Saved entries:
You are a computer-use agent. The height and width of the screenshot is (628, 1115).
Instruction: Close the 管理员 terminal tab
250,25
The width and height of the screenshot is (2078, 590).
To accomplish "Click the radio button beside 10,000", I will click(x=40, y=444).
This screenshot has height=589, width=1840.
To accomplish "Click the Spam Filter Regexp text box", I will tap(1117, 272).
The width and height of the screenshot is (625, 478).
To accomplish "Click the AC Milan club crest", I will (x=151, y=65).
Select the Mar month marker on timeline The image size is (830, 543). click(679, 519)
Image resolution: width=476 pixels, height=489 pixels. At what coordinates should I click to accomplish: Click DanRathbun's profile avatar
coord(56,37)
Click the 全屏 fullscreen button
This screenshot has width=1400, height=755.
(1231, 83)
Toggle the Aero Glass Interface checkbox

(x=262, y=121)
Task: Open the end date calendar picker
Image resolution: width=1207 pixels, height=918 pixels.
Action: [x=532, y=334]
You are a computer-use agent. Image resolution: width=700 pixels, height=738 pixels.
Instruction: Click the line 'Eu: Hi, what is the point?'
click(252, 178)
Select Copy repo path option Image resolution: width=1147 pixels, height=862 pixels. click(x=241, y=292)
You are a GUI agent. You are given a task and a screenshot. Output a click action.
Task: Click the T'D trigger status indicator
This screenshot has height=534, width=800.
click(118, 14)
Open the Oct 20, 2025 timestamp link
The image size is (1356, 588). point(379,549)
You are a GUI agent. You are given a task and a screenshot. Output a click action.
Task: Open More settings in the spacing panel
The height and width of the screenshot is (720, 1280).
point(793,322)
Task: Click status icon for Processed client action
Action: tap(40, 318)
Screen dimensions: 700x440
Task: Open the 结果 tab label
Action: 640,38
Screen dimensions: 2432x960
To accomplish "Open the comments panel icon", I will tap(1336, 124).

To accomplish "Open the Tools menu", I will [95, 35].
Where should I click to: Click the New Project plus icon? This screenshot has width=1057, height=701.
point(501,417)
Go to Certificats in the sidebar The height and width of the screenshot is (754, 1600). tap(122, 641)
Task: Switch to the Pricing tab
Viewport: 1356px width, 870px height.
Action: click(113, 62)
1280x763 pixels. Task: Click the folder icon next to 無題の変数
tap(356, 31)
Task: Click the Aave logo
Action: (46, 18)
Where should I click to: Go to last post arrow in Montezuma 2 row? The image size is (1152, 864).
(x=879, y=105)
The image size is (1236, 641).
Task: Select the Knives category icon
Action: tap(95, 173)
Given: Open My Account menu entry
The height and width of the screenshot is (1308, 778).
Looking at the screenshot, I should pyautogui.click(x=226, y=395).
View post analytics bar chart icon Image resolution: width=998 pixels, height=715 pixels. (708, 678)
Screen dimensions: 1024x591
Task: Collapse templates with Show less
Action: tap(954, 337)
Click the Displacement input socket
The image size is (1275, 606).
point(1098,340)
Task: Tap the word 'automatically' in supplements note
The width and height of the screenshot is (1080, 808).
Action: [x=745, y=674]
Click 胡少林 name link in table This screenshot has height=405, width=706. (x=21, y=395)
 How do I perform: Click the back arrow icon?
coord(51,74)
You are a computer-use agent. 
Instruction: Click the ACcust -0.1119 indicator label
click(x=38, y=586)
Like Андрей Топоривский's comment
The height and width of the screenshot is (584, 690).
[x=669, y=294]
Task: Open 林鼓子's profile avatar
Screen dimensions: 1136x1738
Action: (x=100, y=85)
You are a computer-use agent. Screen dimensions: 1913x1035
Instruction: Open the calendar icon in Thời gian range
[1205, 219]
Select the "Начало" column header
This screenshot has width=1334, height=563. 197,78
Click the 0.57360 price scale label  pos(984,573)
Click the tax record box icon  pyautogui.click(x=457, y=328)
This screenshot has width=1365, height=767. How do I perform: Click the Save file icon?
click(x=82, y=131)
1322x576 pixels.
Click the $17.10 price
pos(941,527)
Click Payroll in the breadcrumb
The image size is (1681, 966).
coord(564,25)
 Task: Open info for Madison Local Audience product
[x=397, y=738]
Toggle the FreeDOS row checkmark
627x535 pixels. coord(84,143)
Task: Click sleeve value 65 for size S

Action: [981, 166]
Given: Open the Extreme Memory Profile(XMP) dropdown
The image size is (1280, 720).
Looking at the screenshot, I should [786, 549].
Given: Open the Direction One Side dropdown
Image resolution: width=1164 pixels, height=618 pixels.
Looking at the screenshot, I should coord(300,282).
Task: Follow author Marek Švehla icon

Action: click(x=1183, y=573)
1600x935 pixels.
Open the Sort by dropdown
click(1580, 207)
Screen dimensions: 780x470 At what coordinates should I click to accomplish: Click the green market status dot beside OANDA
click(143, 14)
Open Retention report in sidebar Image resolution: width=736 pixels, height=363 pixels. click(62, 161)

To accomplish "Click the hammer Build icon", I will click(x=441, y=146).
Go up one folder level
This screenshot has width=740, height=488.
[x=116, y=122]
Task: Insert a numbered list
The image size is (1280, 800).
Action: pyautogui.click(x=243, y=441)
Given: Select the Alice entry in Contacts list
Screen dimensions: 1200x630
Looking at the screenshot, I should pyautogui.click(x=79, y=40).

The problem: Out of the preceding entries, pull every line containing the string "list".

Response:
Task: Insert a numbered list
Given: Select the Alice entry in Contacts list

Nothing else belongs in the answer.